After graduation, while still in Madison, Parr and Harr established a small engine company. They then moved to Charles City, Iowa, where Hart was born, and started the Hart-Parr Company. In 1902, they developed a gasoline engine for tractors and one year later invented the first known kerosene-run engine, which needed just 50% of the fuel that ran the gasoline engine. Also 1903, they built the country's first internal combustion engine. For a time, Hart-Parr tractors were a leading type, sold in the US and other countries. During World War I, the company also made shells for the army.
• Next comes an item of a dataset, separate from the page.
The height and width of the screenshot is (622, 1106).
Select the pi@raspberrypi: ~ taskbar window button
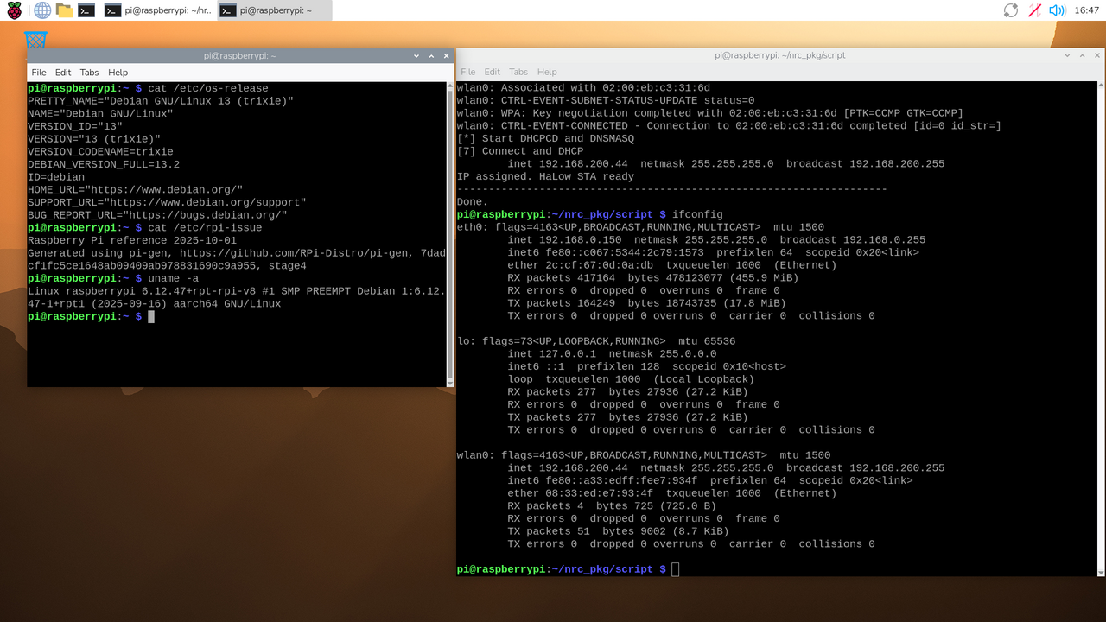[264, 10]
Parr left the company in 1923 to work for the Street Sweeper Company in Elgin, Illinois, but returned and stayed with Hart-Parr and the successor Oliver Farm Equipment Company until he died in 1941.

==Personal life==
He married Gertrude Gates of Beloit, Wisconsin, in August 1898. They had a son and five daughters. He served on the library and school boards and was a leader of the First Congregationalist Church. He was also an active member of the Freemasons, including high priest of the Royal Arch Masons and commander of the Knights Templar. During a family vacation to Los Angeles, California, Parr died on June 10, 1941. Gertrude died months earlier, February 17, 1941. They are buried at Riverside Cemetery, Charles City, Iowa.

His home, the Charles Henry Parr House, in Charles City, Iowa is listed on the National Register of Historic Places.